## [EXERCISE AIM]
Without changing anything, set down every line shown below.
┌─ INPUT DATA
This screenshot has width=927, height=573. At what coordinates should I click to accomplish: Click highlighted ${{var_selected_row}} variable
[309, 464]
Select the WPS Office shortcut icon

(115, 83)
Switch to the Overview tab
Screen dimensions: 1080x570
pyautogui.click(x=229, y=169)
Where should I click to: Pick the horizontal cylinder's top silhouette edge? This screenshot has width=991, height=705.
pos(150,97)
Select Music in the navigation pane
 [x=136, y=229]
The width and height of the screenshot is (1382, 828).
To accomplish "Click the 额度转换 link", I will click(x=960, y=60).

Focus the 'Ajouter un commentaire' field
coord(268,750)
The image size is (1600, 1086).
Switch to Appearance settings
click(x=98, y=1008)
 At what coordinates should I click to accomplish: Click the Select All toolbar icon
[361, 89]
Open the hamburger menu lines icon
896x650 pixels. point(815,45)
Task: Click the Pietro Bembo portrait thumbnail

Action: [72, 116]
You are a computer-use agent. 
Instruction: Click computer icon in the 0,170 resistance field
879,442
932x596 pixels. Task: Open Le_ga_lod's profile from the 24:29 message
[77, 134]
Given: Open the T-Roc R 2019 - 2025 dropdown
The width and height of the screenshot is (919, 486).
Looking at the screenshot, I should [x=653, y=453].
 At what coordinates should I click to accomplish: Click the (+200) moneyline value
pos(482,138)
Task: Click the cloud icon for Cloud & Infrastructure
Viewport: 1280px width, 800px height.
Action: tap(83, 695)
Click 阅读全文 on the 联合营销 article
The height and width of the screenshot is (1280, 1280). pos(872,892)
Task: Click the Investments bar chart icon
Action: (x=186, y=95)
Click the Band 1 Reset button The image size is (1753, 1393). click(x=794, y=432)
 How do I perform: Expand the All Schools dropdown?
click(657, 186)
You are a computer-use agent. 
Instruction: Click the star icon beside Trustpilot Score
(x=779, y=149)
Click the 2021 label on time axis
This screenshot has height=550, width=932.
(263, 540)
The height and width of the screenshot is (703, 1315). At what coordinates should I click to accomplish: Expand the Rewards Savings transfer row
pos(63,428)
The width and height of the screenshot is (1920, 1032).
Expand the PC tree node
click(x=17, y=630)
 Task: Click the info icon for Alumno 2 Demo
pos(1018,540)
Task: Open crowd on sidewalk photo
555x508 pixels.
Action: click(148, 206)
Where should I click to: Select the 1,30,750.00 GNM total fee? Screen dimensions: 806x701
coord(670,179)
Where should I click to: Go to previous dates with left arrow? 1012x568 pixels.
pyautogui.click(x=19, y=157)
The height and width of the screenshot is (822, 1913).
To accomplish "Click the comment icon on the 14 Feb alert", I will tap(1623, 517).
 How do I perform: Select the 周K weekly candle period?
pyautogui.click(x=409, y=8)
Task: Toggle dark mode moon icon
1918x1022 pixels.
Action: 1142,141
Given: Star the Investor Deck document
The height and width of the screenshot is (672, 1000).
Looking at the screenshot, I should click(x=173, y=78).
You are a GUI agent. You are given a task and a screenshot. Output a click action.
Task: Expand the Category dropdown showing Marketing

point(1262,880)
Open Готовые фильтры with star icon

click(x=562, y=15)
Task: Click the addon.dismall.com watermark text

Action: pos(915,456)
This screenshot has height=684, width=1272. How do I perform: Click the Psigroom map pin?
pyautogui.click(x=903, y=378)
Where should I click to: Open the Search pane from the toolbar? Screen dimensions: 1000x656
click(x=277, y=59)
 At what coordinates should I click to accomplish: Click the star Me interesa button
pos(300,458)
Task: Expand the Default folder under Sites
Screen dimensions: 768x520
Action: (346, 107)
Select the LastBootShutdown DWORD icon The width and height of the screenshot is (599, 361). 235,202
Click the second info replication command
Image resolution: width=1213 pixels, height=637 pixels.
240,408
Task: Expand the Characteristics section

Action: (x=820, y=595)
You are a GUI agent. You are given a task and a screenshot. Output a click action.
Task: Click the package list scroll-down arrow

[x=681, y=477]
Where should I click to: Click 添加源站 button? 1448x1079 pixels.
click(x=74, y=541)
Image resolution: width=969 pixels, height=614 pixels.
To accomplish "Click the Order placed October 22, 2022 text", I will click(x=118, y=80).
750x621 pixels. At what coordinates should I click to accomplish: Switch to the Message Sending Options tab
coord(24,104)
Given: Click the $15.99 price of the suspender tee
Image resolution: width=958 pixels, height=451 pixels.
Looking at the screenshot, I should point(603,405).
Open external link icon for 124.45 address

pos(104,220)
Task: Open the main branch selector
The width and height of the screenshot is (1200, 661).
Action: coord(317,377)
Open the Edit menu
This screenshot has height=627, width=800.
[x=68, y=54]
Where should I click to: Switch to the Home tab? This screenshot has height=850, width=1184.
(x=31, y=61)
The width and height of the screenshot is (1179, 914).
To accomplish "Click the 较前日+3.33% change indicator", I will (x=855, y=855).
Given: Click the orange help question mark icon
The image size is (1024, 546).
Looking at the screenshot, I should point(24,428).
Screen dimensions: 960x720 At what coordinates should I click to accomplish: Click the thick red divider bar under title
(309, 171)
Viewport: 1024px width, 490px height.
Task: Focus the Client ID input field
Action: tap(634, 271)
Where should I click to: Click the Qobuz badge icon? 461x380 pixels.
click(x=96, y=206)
└─
## [FINAL ANSWER]
This screenshot has width=927, height=573. At what coordinates should I click to accomplish: Click highlighted ${{var_selected_row}} variable
[309, 464]
Select the WPS Office shortcut icon

(115, 83)
Switch to the Overview tab
Screen dimensions: 1080x570
pyautogui.click(x=229, y=169)
Where should I click to: Pick the horizontal cylinder's top silhouette edge? This screenshot has width=991, height=705.
pos(150,97)
Select Music in the navigation pane
 [x=136, y=229]
The width and height of the screenshot is (1382, 828).
To accomplish "Click the 额度转换 link", I will click(x=960, y=60).

Focus the 'Ajouter un commentaire' field
coord(268,750)
The image size is (1600, 1086).
Switch to Appearance settings
click(x=98, y=1008)
 At what coordinates should I click to accomplish: Click the Select All toolbar icon
[361, 89]
Open the hamburger menu lines icon
896x650 pixels. point(815,45)
Task: Click the Pietro Bembo portrait thumbnail

Action: [72, 116]
You are a computer-use agent. 
Instruction: Click computer icon in the 0,170 resistance field
879,442
932x596 pixels. Task: Open Le_ga_lod's profile from the 24:29 message
[77, 134]
Given: Open the T-Roc R 2019 - 2025 dropdown
The width and height of the screenshot is (919, 486).
Looking at the screenshot, I should [x=653, y=453].
 At what coordinates should I click to accomplish: Click the (+200) moneyline value
pos(482,138)
Task: Click the cloud icon for Cloud & Infrastructure
Viewport: 1280px width, 800px height.
Action: tap(83, 695)
Click 阅读全文 on the 联合营销 article
The height and width of the screenshot is (1280, 1280). pos(872,892)
Task: Click the Investments bar chart icon
Action: (x=186, y=95)
Click the Band 1 Reset button The image size is (1753, 1393). click(x=794, y=432)
 How do I perform: Expand the All Schools dropdown?
click(657, 186)
You are a computer-use agent. 
Instruction: Click the star icon beside Trustpilot Score
(x=779, y=149)
Click the 2021 label on time axis
This screenshot has height=550, width=932.
(263, 540)
The height and width of the screenshot is (703, 1315). At what coordinates should I click to accomplish: Expand the Rewards Savings transfer row
pos(63,428)
The width and height of the screenshot is (1920, 1032).
Expand the PC tree node
click(x=17, y=630)
 Task: Click the info icon for Alumno 2 Demo
pos(1018,540)
Task: Open crowd on sidewalk photo
555x508 pixels.
Action: click(148, 206)
Where should I click to: Select the 1,30,750.00 GNM total fee? Screen dimensions: 806x701
coord(670,179)
Where should I click to: Go to previous dates with left arrow? 1012x568 pixels.
pyautogui.click(x=19, y=157)
The height and width of the screenshot is (822, 1913).
To accomplish "Click the comment icon on the 14 Feb alert", I will tap(1623, 517).
 How do I perform: Select the 周K weekly candle period?
pyautogui.click(x=409, y=8)
Task: Toggle dark mode moon icon
1918x1022 pixels.
Action: 1142,141
Given: Star the Investor Deck document
The height and width of the screenshot is (672, 1000).
Looking at the screenshot, I should click(x=173, y=78).
You are a GUI agent. You are given a task and a screenshot. Output a click action.
Task: Expand the Category dropdown showing Marketing

point(1262,880)
Open Готовые фильтры with star icon

click(x=562, y=15)
Task: Click the addon.dismall.com watermark text

Action: pos(915,456)
This screenshot has height=684, width=1272. How do I perform: Click the Psigroom map pin?
pyautogui.click(x=903, y=378)
Where should I click to: Open the Search pane from the toolbar? Screen dimensions: 1000x656
click(x=277, y=59)
 At what coordinates should I click to accomplish: Click the star Me interesa button
pos(300,458)
Task: Expand the Default folder under Sites
Screen dimensions: 768x520
Action: (346, 107)
Select the LastBootShutdown DWORD icon The width and height of the screenshot is (599, 361). 235,202
Click the second info replication command
Image resolution: width=1213 pixels, height=637 pixels.
240,408
Task: Expand the Characteristics section

Action: (x=820, y=595)
You are a GUI agent. You are given a task and a screenshot. Output a click action.
Task: Click the package list scroll-down arrow

[x=681, y=477]
Where should I click to: Click 添加源站 button? 1448x1079 pixels.
click(x=74, y=541)
Image resolution: width=969 pixels, height=614 pixels.
To accomplish "Click the Order placed October 22, 2022 text", I will click(x=118, y=80).
750x621 pixels. At what coordinates should I click to accomplish: Switch to the Message Sending Options tab
coord(24,104)
Given: Click the $15.99 price of the suspender tee
Image resolution: width=958 pixels, height=451 pixels.
Looking at the screenshot, I should point(603,405).
Open external link icon for 124.45 address

pos(104,220)
Task: Open the main branch selector
The width and height of the screenshot is (1200, 661).
Action: coord(317,377)
Open the Edit menu
This screenshot has height=627, width=800.
[x=68, y=54]
Where should I click to: Switch to the Home tab? This screenshot has height=850, width=1184.
(x=31, y=61)
The width and height of the screenshot is (1179, 914).
To accomplish "Click the 较前日+3.33% change indicator", I will (x=855, y=855).
Given: Click the orange help question mark icon
The image size is (1024, 546).
Looking at the screenshot, I should point(24,428).
Screen dimensions: 960x720 At what coordinates should I click to accomplish: Click the thick red divider bar under title
(309, 171)
Viewport: 1024px width, 490px height.
Task: Focus the Client ID input field
Action: tap(634, 271)
Where should I click to: Click the Qobuz badge icon? 461x380 pixels.
click(x=96, y=206)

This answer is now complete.